Lucy’s extensive knowledge of the Pottokas, based on her observations and notes on social relationships and interconnections, is reflected in the documentary feature film “Notes About Horses”. This film showcases her most interesting conclusions, which challenge traditional human interpretations of equine behavior.

Documentary

Alla Ish Shadrova, an independent filmmaker, is preparing a documentary about the pottoka horses. She studied cinema in Barcelona and created her audio-visual production company Kinoismos in 2017. She focuses on projects that stand out for their social and innovative value in their way of realisation.

The documentary “Notes About Horses” aims to enhance understanding of horses’ affiliative behavior, evoke empathy towards these animals while respecting their nature, and ultimately improve human-horse communication by gaining a deeper knowledge of equine nature.

We asked Ish about her drive and passion for this project.

How did your background prepare you for your current work?

I think that the most important imprint of my youth is my higher education at the Moscow State University, Faculty of Chemistry. The science background enables me to analyse and look deep into the simple things, to be curious about getting new knowledge and know how to summarise. In filmmaking the ability to recap your film in a few phrases is crucial. You should know what your film is about. So, I am lucky to have these skills since my youth.

Where is your passion for filming coming from?

For me it is about dedication, passion and inner necessity to tell stories. Once, in my youth I went to Tanzania to a student conference. I remember when I came back home, I found it limiting to describe my impressions only by words. Those women singing in Swahili, the elephants standing still in Serengeti with their enormous ears, the Maasai villages, the monkeys stealing in the canteen, the mountains of rubbish in Dar es Salaam… There was an audio-visual collage in my mind, like an essay film. I guess it was the moment when I found out this inner necessity to make documentary films. So naive!

How did you get involved in documentary making?

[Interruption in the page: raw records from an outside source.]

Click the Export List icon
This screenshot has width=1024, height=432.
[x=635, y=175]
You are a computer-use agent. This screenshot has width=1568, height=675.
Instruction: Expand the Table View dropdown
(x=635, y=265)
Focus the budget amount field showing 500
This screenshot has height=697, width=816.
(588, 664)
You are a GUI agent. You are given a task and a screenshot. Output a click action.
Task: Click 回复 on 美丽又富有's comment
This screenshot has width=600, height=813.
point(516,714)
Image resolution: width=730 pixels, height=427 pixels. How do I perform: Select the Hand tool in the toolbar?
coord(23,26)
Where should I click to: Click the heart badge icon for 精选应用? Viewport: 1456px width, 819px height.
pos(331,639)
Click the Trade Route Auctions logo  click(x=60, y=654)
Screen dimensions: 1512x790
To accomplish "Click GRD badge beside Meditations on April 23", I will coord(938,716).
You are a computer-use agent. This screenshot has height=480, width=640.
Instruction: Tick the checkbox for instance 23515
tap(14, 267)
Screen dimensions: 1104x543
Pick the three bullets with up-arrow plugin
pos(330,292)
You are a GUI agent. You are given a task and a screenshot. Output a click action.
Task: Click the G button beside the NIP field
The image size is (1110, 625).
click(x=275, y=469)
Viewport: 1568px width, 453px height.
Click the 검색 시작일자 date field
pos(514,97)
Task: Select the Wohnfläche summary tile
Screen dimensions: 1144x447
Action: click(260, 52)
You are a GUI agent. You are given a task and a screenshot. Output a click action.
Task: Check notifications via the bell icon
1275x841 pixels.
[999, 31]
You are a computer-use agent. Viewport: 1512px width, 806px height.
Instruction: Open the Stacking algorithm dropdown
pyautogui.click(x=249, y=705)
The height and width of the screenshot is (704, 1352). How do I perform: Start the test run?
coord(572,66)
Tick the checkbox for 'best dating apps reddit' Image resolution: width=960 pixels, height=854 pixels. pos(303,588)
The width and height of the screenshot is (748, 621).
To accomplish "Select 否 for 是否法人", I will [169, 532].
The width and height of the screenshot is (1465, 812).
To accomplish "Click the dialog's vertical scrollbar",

I had a chance to join as a second camera to a small crew to make a short documentary film “The Earth Didn’t Speak” directed by Javier Briones in the mountains of Guatemala. The documentary is about a massacre of indigenous people in 1982 who decided to resist forced relocation for the construction of the Chixoy Dam. It was my very first experience to take part in a documentary film production. It showed me how powerful activism could be through documentary filmmaking. It has a huge value not only as a result but also as a process of making the film. I suppose that strong experience made me discover my passion for social storytelling.

Why did you decide to become involved in science communication and horses?

By chance. In 2016 one friend of mine told me about an ethologist, Lucy Rees, who has an alternative opinion toward equine society, considering horses anarchists. Coming from social documentary filmmaking I had a strong anthropocentric vision. The first question that I asked Lucy when I met her was “How can you avoid applying human logic to communicate to another species?” Then I read her book The Horse’s Logic and I offered her my audiovisual skills to make videos based on that book.

We are animals so we can use animal behavior to understand ourselves on a deeper level. It was my main motivation to submerge myself into the horse society with my camera ON. Working on the videos I became fascinated by the wild life of pottokas. I started to detect the details in their communication: gestures of friendship, gestures of closeness. Those gestures that make the function in the solidity and union of a band. Those gestures that in a certain way we should apply to communicate with them.

Later I visited a lot of equestrian centres and I could compare the life conditions of the domestic horses. It’s so obvious that our human society should bring more attention to the natural life of horses to understand what equine welfare means.

Observing the wild pottokas next to Lucy I noticed the absence of the dominance in equine behavior and the signs of peaceful coexistence. After having done the videos of Ethology, Biomecanique and Horsemanship our ideas have evolved into the script of a feature documentary film, which is the next step in our collaboration, a very logical one.

Is there anything you would like to achieve with your work over the next five years?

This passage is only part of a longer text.